Acute ophthalmoplegia in a patient with anti-GQ1b antibody and chronic facial diplegia

• Published in: BMJ case reports Vol. 13; no. 7; p. e234319
• Main Authors: Du, Fanny Huynh, Yerevanian, Alexan, Shtrahman, Matthew
• Format: Journal Article
• Language: English
• Published: England BMJ Publishing Group LTD 09.07.2020; BMJ Publishing Group
• Series: Case report
• Subjects: Antibodies; Ataxia; Autoantibodies - blood; Case reports; Diplopia; Encephalitis; Epstein-Barr virus; Gangliosides - blood; Guillain-Barre syndrome; Humans; Immunoglobulins; Male; Middle Aged; Miller Fisher Syndrome - diagnosis; Miller Fisher Syndrome - immunology; Nausea; Tuberculosis; Unusual Presentation of More Common Disease/Injury; Vomiting; skin; cranial nerves; neuromuscular disease; neuroopthalmology; immunology
• ISSN: 1757-790X; 1757-790X
• DOI: 10.1136/bcr-2020-234319

A 56-year-old man with a remote history of bilateral recurrent facial palsies presented with a week of ophthalmoplegia with intact deep tendon reflexes and lack of ataxia, cerebrospinal fluid with albuminocytologic dissociation and elevated serum anti-ganglioside Q1b (GQ1b) IgG antibody.
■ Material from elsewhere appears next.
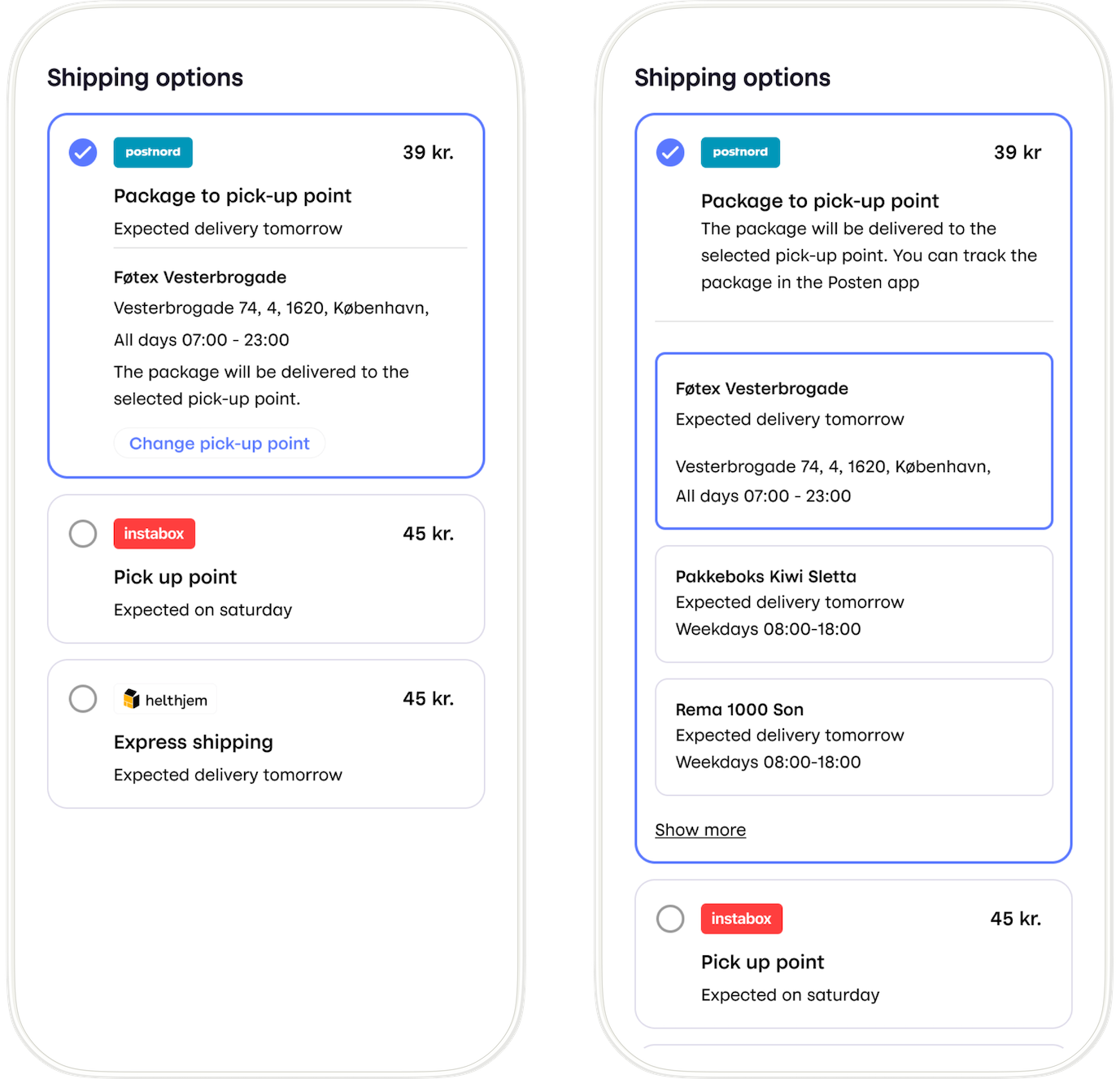Click the PostNord logo on the left screen
1120x1079 pixels.
153,152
We diagnosed the patient with acute ophthalmoplegia without ataxia, a condition under the spectrum of anti-GQ1b antibody syndromes which also includes Miller Fisher syndrome. Given the rarity of recurrent facial palsies and anti-GQ1b antibody syndromes as well as reports associating facial palsies and this syndrome, we suggest that our case may be an unusual presentation of an anti-GQ1b antibody syndrome beginning with recurrent facial palsies several years prior to ophthalmoplegia. Prior studies of human nerves provide insight into the pathophysiology, including ganglioside distribution and cross-reactivities underlying the heterogeneity of anti-GQ1b antibody syndromes. This report may expand the differential diagnosis in patients with recurrent facial palsies and broaden the phenotype of anti-GQ1b syndromes.